You will have noticed that when you join a queue at the airport or the post office, the other queues always seem to move faster. When the traffic is heavy on the motorway, the other lanes always seem to move faster than the one you choose. Even if you change to one of the others, it still goes slower.... In fact, the reason you so often seem to be in the slow queue may not be an illusion. It is a consequence of the fact that on the average you are usually in the slow queue.
The reason is simple. On the average, the slow lines and lanes are the ones that have more people and vehicles in them.

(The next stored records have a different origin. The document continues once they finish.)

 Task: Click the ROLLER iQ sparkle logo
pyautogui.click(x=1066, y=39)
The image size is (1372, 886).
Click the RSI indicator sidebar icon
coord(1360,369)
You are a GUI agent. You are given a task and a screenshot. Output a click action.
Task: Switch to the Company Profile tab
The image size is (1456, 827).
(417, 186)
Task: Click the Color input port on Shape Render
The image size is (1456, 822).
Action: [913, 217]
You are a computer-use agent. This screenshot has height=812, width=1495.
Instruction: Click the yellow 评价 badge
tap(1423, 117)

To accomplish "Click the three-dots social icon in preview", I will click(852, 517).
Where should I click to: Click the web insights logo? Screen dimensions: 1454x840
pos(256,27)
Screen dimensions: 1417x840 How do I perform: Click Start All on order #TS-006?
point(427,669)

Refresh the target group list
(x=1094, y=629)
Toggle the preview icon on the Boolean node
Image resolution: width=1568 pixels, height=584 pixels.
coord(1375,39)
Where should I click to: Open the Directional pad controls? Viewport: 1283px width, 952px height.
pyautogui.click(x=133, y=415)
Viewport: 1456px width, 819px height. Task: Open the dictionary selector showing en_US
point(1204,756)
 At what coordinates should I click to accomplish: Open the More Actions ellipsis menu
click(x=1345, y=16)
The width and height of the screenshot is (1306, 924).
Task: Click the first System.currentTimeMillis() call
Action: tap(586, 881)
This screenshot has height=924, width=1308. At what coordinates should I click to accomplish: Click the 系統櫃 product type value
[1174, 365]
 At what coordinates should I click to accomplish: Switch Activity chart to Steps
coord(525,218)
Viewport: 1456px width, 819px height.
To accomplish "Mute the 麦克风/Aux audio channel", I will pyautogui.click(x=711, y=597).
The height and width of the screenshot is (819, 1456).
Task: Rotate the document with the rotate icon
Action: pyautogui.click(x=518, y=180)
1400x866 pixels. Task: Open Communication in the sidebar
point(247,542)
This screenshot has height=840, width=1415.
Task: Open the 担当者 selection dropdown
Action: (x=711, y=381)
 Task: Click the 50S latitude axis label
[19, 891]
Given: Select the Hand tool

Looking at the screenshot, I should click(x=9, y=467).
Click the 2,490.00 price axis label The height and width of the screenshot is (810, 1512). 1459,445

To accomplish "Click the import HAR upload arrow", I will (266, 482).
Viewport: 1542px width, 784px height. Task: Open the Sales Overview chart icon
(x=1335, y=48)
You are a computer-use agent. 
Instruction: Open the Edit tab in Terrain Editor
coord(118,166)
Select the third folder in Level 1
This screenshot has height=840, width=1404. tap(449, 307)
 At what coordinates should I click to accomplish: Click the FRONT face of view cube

So, you are more likely to be in those, rather than in the faster moving ones where fewer people are.
The proviso "on the average" is important here.... You won't invariably be in the slowest line, but on the average, when you consider all the lines that you join, you will be more likely to be on the more crowded lines where most people are.
This type of self-selection is a type of bias that can have far-reaching consequences in science and for the analysis of data, especially if it is unnoticed. Suppose you want to determine if people who attend church regularly are healthier than those who do not. There is a pitfall that you have to avoid. The most unhealthy people will not be able to get to church and so just counting heads in the congregation and noting their state of health will give a spurious result.... [W]hen we do science or are confronted with data the most important question to ask about the results is always whether some bias is present that leads us preferentially to draw one conclusion rather than another from the evidence.
Well said, and of course this is why comparative effectiveness research (or any medical research) is so difficult, albeit so important. Hence seemingly contradictory studies of the same phenomenon.